Eldorado Resorts Q1 revenue falls; CEO vague on M & A

By Tim Poole

Eldorado Resorts Q1 net revenue fell 4% year-on-year to $627.8m.

The US casino operator did, however, post a 43% rise in operating income to $123.7m, while adjusted EBITDA rose 6% to $166.7m.

Q1 results for Eldorado exclude the operations of Presque Isle Down and Casino, as well as Lady Luck Nemacolin, which were both purchased during the trading period.

Eldorado CEO Thomas Reeg said: "Eldorado’s results reflect our expanded, geographically diversified regional gaming platform and benefited from our unique operating initiatives.
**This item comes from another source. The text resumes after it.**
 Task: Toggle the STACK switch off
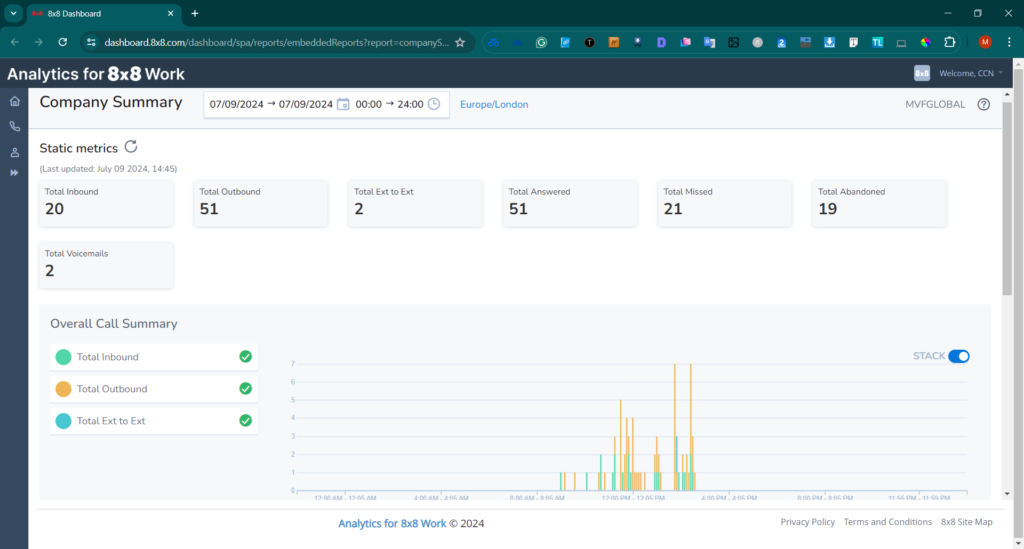[x=958, y=356]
"Growth was achieved despite significant weather disruption across the bulk of the portfolio in the 2019 first quarter."

Following reports linking Eldorado with a Caesars Entertainment merger, Reeg also addressed the topic of M & A – albeit vaguely.

Reeg said: "I’d note similar to our prior quarter call, we read the same newspaper you read, so we read the same rumours about what we might or might not be doing.

"We’re not going to comment on any particular potential transaction. We would reiterate if you see potential targets that may become available, which seem like they would fit our skill set, you should anticipate we would take a hard look."